Factual background. The following facts are undisputed and uncontroverted.4 In March, 2005, Cambridge police Detective Edward Liberacki conducted an investigation of the defendant's brother, Jimmy Pierre, pursuant to a tip from a confidential informant with whom Liberacki had worked in the past regarding purchases of narcotics. The investigation led Liberacki to link Jimmy with the defendant's place of residence, 77 Elm Street, apartment number 4, in Cambridge (apartment). At about 2:30 p.m. on May 20, 2005, Liberacki, along with about eight other police officers, executed a search warrant for the apartment, which was located on the second floor of the building. The search warrant authorized the police officers to seize from the apartment, Jimmy's person, and Jimmy's car, documentation and paraphernalia related to Jimmy's alleged drug activity, as well as documentation establishing control and custody of the apartment.
The police officers discovered storage lockers in the basement of the building during the course of the search. Specifically, Liberacki noted, “There was a back stairway ․ to the rear of the apartment, kind of off the kitchen․ I followed that down to the lower level which led to the basement.

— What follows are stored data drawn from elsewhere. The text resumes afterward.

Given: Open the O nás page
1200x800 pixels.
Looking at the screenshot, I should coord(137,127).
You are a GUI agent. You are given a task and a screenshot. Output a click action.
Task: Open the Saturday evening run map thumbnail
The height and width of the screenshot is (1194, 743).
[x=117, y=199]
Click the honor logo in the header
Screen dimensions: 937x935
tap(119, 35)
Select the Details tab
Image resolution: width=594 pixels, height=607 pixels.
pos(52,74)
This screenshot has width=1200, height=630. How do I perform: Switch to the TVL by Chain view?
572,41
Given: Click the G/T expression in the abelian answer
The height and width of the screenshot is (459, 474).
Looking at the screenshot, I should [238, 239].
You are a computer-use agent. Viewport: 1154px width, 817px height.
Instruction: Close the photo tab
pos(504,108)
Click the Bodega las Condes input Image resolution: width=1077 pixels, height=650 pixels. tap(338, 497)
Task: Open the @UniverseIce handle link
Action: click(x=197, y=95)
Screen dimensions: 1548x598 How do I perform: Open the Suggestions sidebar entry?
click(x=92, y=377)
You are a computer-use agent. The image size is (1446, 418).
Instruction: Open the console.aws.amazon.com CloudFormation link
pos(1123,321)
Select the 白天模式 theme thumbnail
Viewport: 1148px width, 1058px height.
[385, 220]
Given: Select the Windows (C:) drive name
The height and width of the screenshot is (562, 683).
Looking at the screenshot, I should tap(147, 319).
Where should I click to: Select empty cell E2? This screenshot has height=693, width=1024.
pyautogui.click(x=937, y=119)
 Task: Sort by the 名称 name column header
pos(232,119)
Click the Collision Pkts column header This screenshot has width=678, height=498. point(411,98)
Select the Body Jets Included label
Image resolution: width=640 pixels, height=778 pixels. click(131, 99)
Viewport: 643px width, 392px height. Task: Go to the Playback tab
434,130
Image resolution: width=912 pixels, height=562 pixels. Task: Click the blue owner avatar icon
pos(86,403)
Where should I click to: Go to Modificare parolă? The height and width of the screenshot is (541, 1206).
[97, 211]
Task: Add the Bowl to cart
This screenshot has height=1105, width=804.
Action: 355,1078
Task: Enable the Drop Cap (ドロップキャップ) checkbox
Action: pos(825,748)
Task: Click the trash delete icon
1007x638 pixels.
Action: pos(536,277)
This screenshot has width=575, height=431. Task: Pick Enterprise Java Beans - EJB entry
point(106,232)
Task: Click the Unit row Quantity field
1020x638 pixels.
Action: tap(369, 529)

And in the basement there were storage lockers that were locked and numbered.”
A search of the storage locker corresponding to the defendant's apartment number revealed “several boxes of CDs and DVDs-mostly CDs[,] ․ several electronic scales, five boxes of ammunition, and numerous rounds of loose ammunition.” Liberacki specifically observed that there were hundreds of CDs that looked like generic unlabeled CD-Rs, contained in cases with photocopied covers and grouped in similar units of five to fifteen with some covered in plastic.5 The police officers seized the CDs. The defendant was not arrested at the time of the seizure.
On May 25, 2005, Howard Donahue, a consultant for the Recording Industry Association of America, assisted Liberacki in inventorying the counterfeit CDs. They classified thirty-six CDs and two digital video discs (DVDs) as counterfeit, and 625 CDs and one DVD as “pirate.” 6
Discussion. “Our standard of review with respect to motions to suppress is well known. We accept the motion judge's findings of fact absent clear error, acknowledging that the weight and credibility of testimony is for the judge hearing the motion, but we review independently the motion judge's ultimate findings and conclusions of law․ ‘Our duty is to make an independent determination of the correctness of the judge's application of constitutional principles to the facts as found.’ ” Commonwealth v. Pena, 69 Mass.App.Ct. 713, 717, 871 N.E.2d 531 (2007), quoting from Commonwealth v. Clark, 65 Mass.App.Ct. 39, 43, 836 N.E.2d 512 (2005).
1. The defendant's reasonable expectation of privacy in relation to the storage locker. The defendant argues that the motion judge should have granted the motion to suppress because her privacy interest in the storage locker “was violated by the unwarranted and unreasonable intrusion by law enforcement.” Specifically, the defendant contends that her ability to exclusively control access to her storage locker vested her with a reasonable expectation of privacy, despite its location in the basement. The defendant's argument has merit. Massachusetts courts have held that a locker in a not entirely private area may create a reasonable expectation of privacy. Compare United States v. Chadwick, 433 U.S. 1, 11, 97 S.Ct. 2476, 53 L.Ed.2d 538 (1977) (locked footlocker at airport); Commonwealth v. Weiss, 370 Mass. 416, 419, 348 N.E.2d 787 (1976) (rental locker at airport); Commonwealth v. Garcia, 34 Mass.App.Ct. 386, 393, 612 N.E.2d 674 (1993) (locked mailbox in lobby of apartment building). However, the defendant's expectation of privacy in the storage locker relates only to the question whether the search implicated the Fourth Amendment to the United States Constitution and art. 14 of the Massachusetts Declaration of Rights. It does not preclude the Commonwealth from “show[ing] that its search was reasonable and therefore lawful.” Commonwealth v. Pina, 406 Mass. 540, 544, 549 N.E.2d 106, cert. denied, 498 U.S. 832, 111 S.Ct. 96, 112 L.Ed.2d 67 (1990).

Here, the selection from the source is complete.